Fluorescein and radiolabeled Function-Spacer-Lipid constructs allow for simple in vitro and in vivo bioimaging of enveloped virions

Tools that can aid in vitro and in vivo imaging and also noninvasively determine half-life and biodistribution are required to advance clinical developments. A Function-Spacer-Lipid construct (FSL) incorporating fluorescein (FSL-FLRO4) was used to label vesicular stomatitis virus (VSV), measles virus MV-NIS (MV) and influenza virus (H1N1). The ability of FSL constructs to label these virions was established directly by FACScan of FSL-FLRO4 labeled VSV and MV, and indirectly following labeled H1N1 and MV binding to a cells. FSL-FLRO4 labeling of H1N1 was shown to maintain higher infectivity of the virus when compared with direct fluorescein virus labeling. A novel tyrosine ¹²⁵I radioiodinated FSL construct was synthesized (FSL- ¹²⁵I) from FSL-tyrosine. This was used to label VSV (VSV-FSL- ¹²⁵I), which was infused into the peritoneal cavity of laboratory mice.

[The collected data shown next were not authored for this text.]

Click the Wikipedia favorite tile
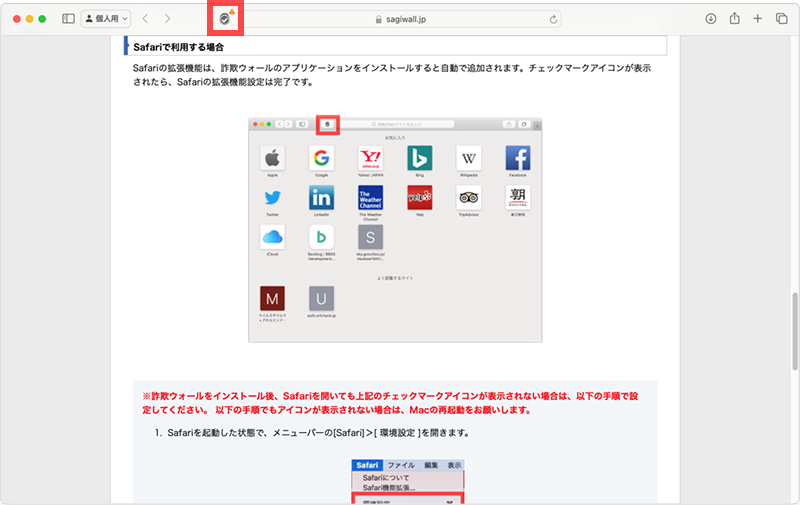The height and width of the screenshot is (505, 800). coord(468,158)
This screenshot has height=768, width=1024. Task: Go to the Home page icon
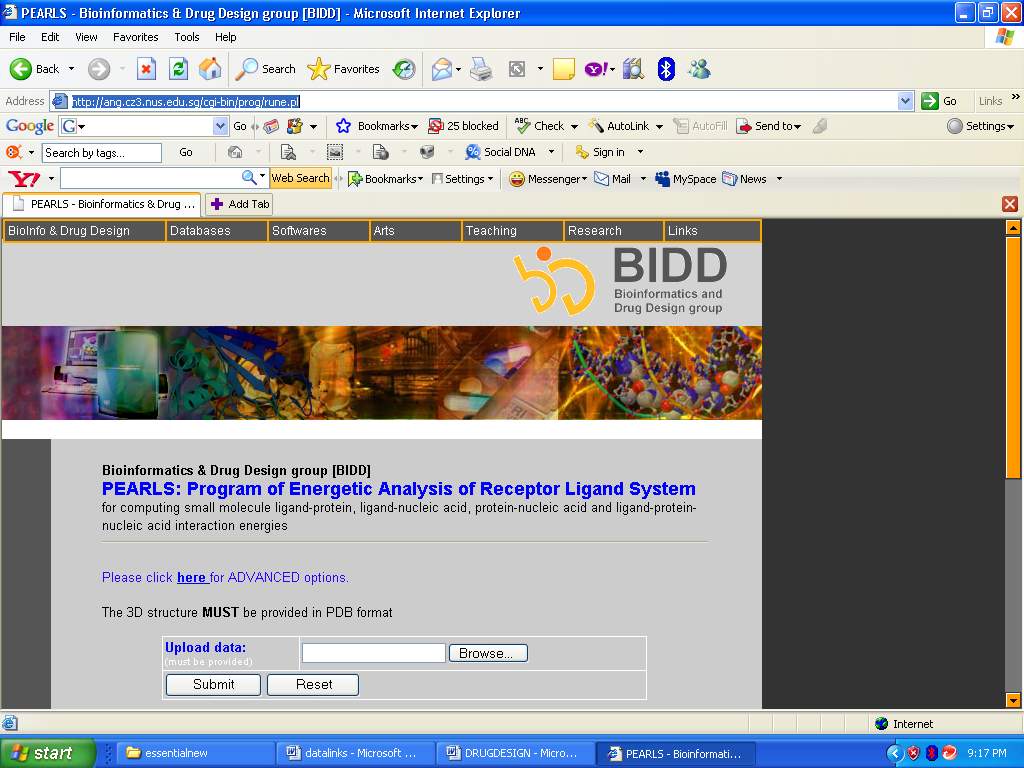coord(210,69)
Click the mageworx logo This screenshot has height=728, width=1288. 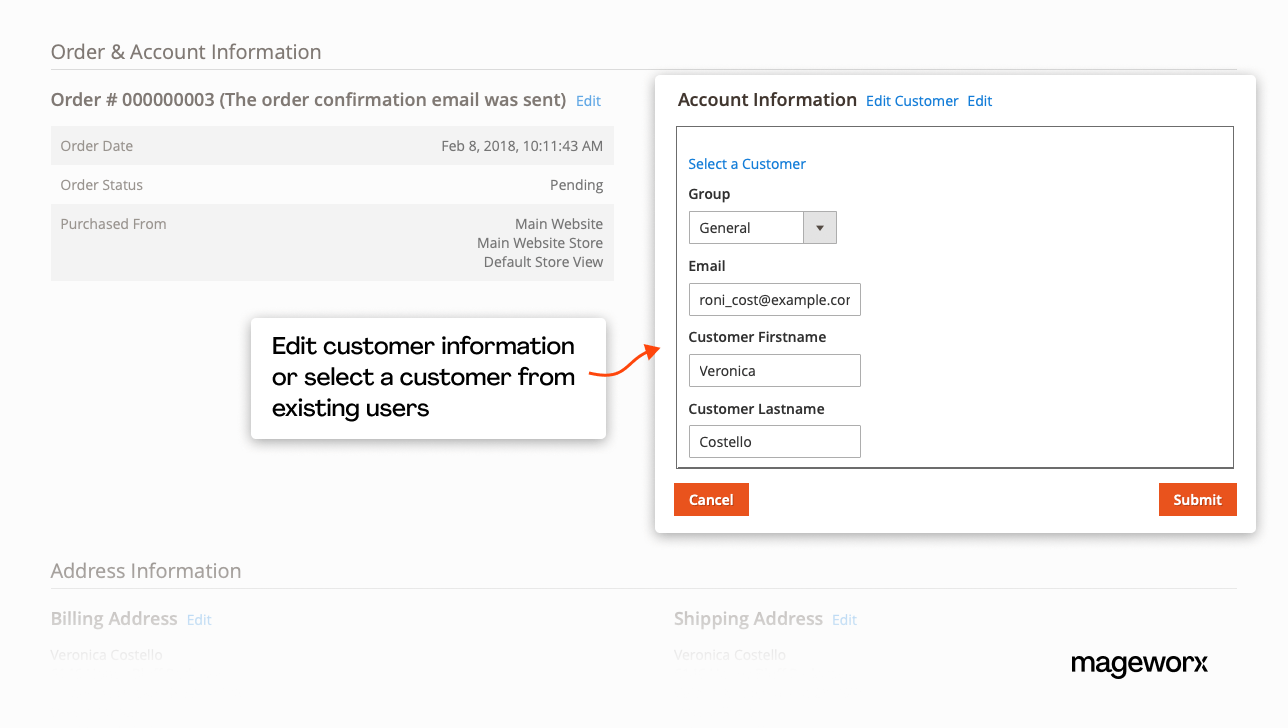coord(1139,665)
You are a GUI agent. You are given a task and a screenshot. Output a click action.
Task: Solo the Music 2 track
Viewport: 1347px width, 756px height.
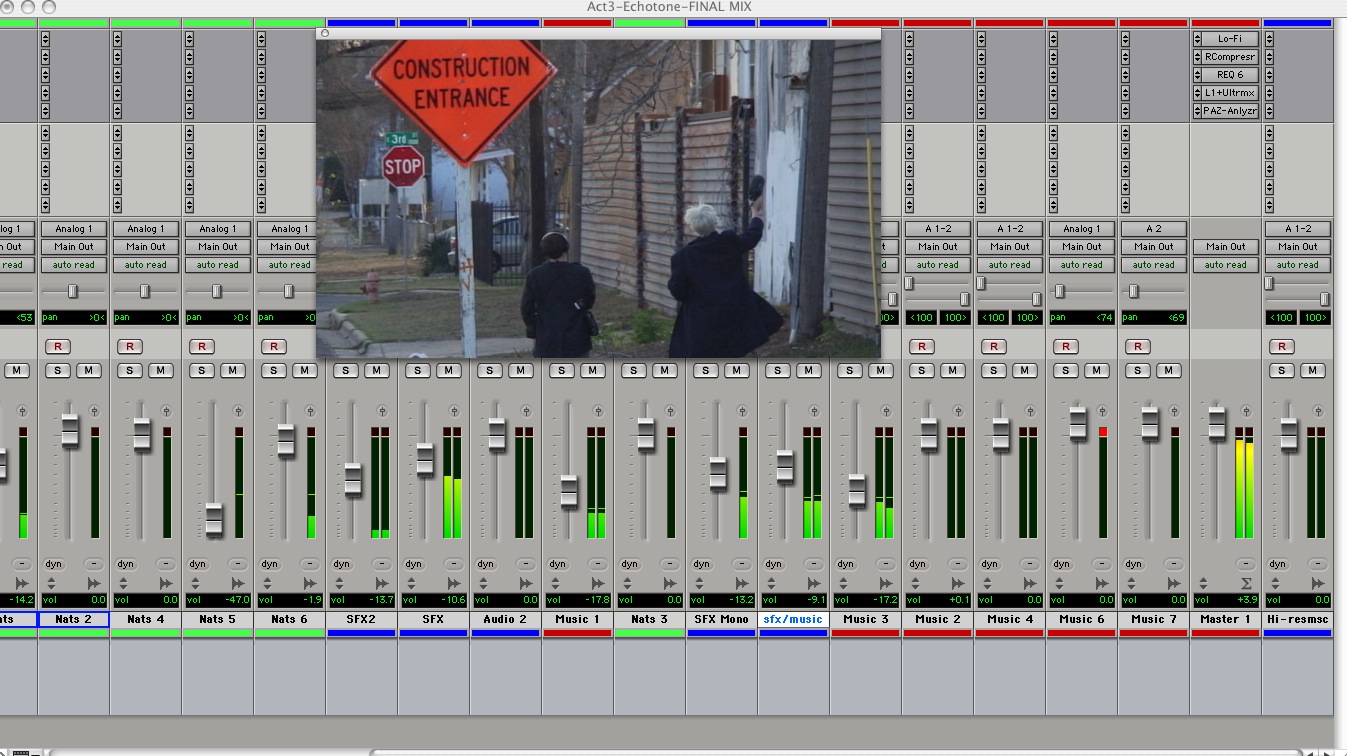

Bioscanning showed VSV-FSL- ¹²⁵I to localize in the liver, spleen and bloodstream in contrast to the free labels FSL- ¹²⁵I or ¹²⁵I, which localized predominantly in the liver and thyroid respectively. This is a proof-of-principle novel and rapid method for modifying virions and demonstrates the potential of FSL constructs to improve in vivo imaging of virions and noninvasively observe in vivo biodistribution.